En cuanto a las farmacéuticas sólo se puede decir de ellas que se han comportado como ya va siendo norma, procurando no curar a nada ni a nadie, sino hacer negocio, que es de lo que se trata. Ahí tenemos la cosa aquélla del Medicamentazo, en la que las grandes farmacéuticas se llevaron las recetas oficiales a precio de oro mientras bajo cuerda eran eliminados los laboratorios menores, los que no tenían influencias, los cuales ofrecían lo mismo por la décima parte. Esto de la gripe-A no es sino más de lo mismo, porque lo asequible de los políticos y su ansia por llenarse de pasta y fama les ha allanado el camino y se han convertido en baratos cómplices de las barbaridades que éstas están cometiendo…, hasta que un día se les vaya la olla y la mano y, en vez de una enfermedad tan inocua como esa gripe, liberen a un bichito de los que no haya cómo contener. Entonces, sí que la habrán liado.
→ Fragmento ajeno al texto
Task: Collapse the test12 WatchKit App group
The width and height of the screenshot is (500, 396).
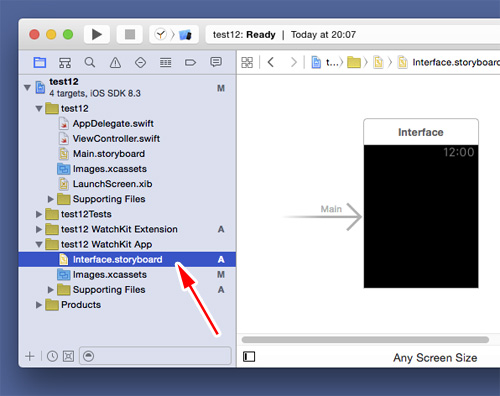Action: [39, 244]
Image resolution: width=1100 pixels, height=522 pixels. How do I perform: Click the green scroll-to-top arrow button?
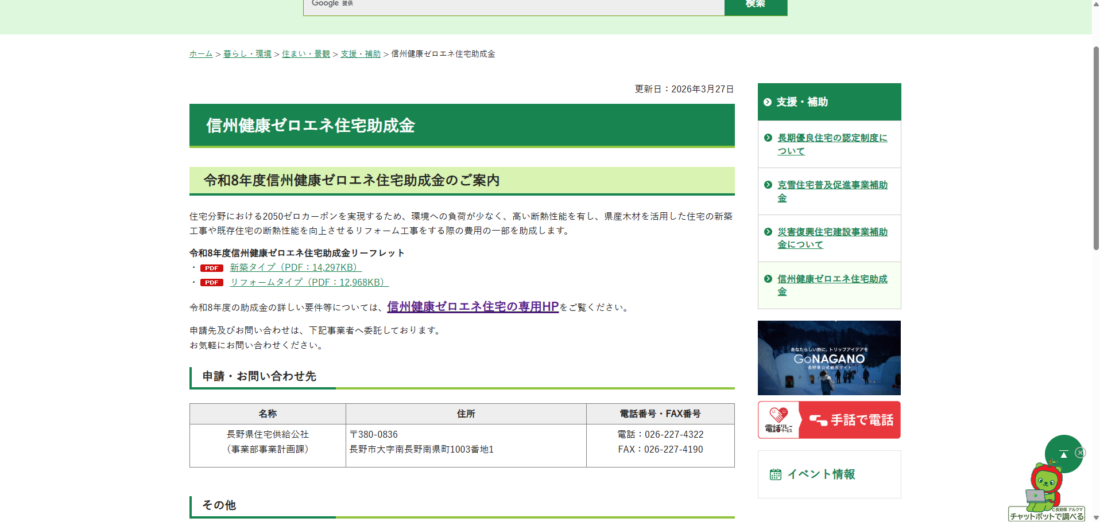click(x=1063, y=454)
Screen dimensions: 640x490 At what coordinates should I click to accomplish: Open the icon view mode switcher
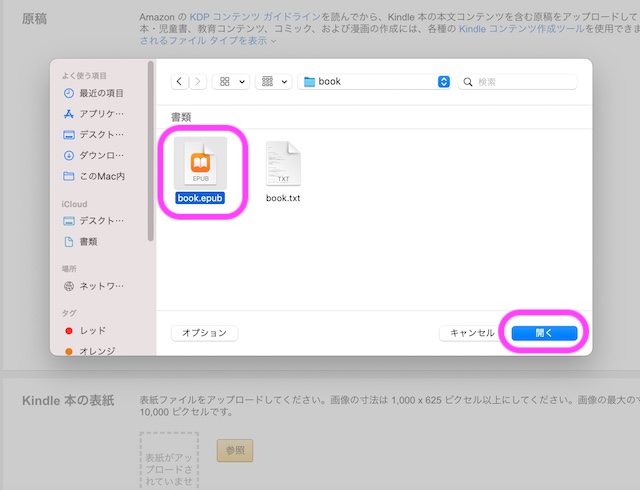pos(232,81)
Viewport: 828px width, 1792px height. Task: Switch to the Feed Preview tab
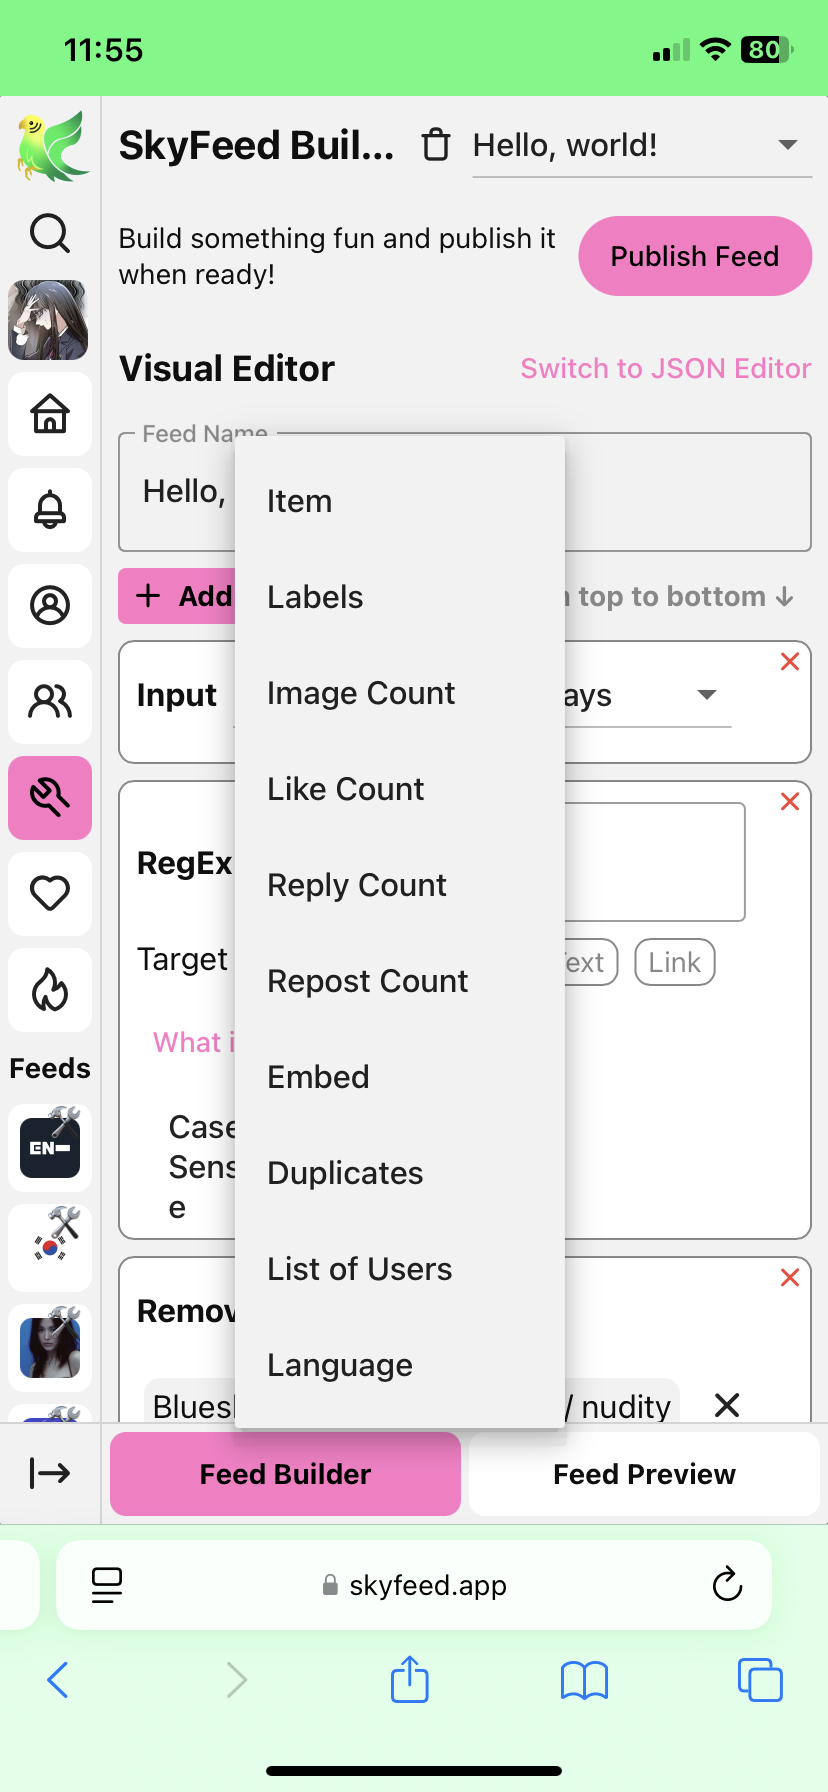pyautogui.click(x=644, y=1474)
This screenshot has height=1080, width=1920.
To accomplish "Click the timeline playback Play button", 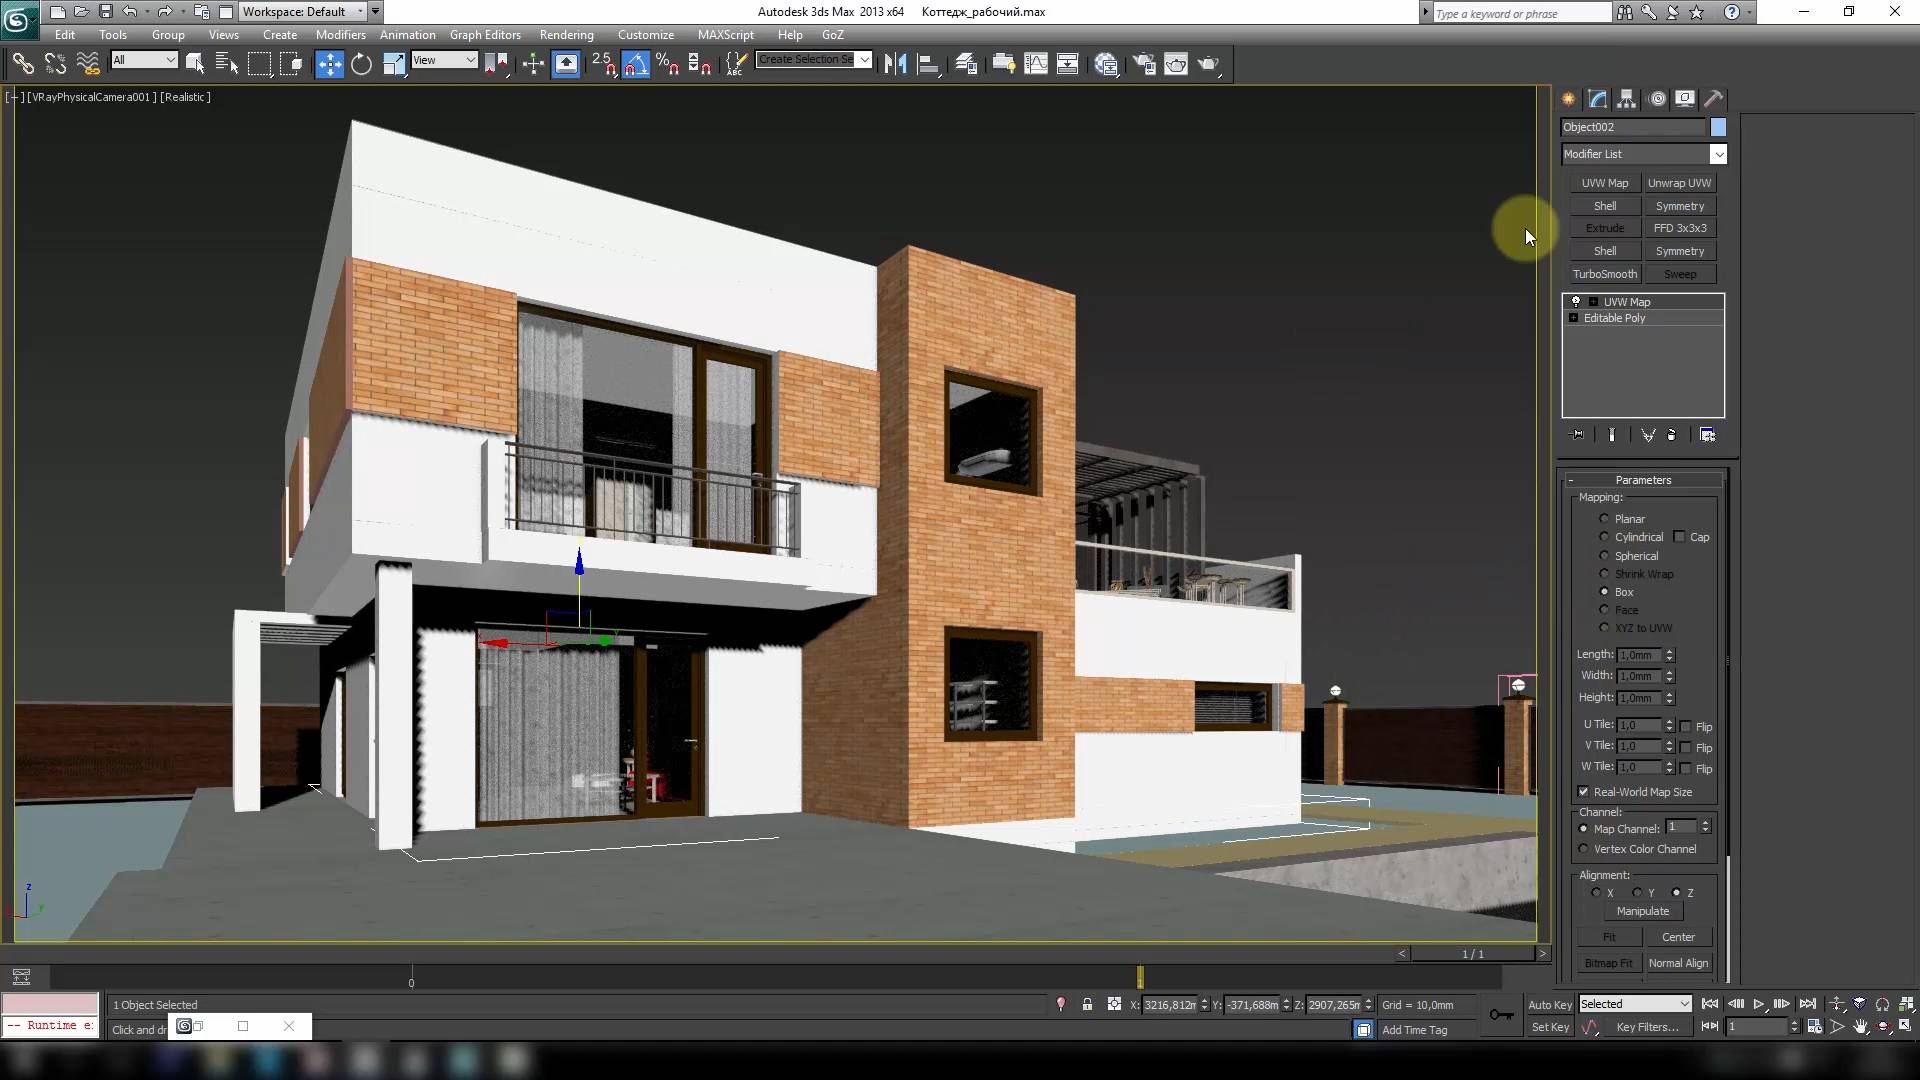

Pero así es el negocio, porque a los necios de la sociedad les da por votar a estos incompetentes corruptos, y son capaces de tragar con carros y carretones, de pagar lo que sea por una simple amenaza publicitaria y aún por retener junto a sí una juventud imposible. Cosas de un sistema perverso que va al forro de las personas y a sus haberes en vez de a la persona en sí misma, en su condición de ser mortal e inmortal. Tal vez por eso tienen el éxito que tienen las empresas de cosmética: Portland para maquillaje de políticos, y las otras, las que pagan criminales para que saquen la manteca a sus víctimas y poderlas convertir en cosméticas muy caras, para los demás que pueden sufragárselo. Si han sido capaces, como se ha visto en estos días, de pagar a desalmados criminales para que perpetren tales atrocidades (como los nazis con los judíos), ya se pueden suponer el por qué de las leyes de aborto y lo que sucederá con los fetos, todos ellos llenitos de pura elastina y de células madre. Otro globo que urgentemente hay que pinchar, antes de que esta panda de criminales suba al cielo del poder y la riqueza.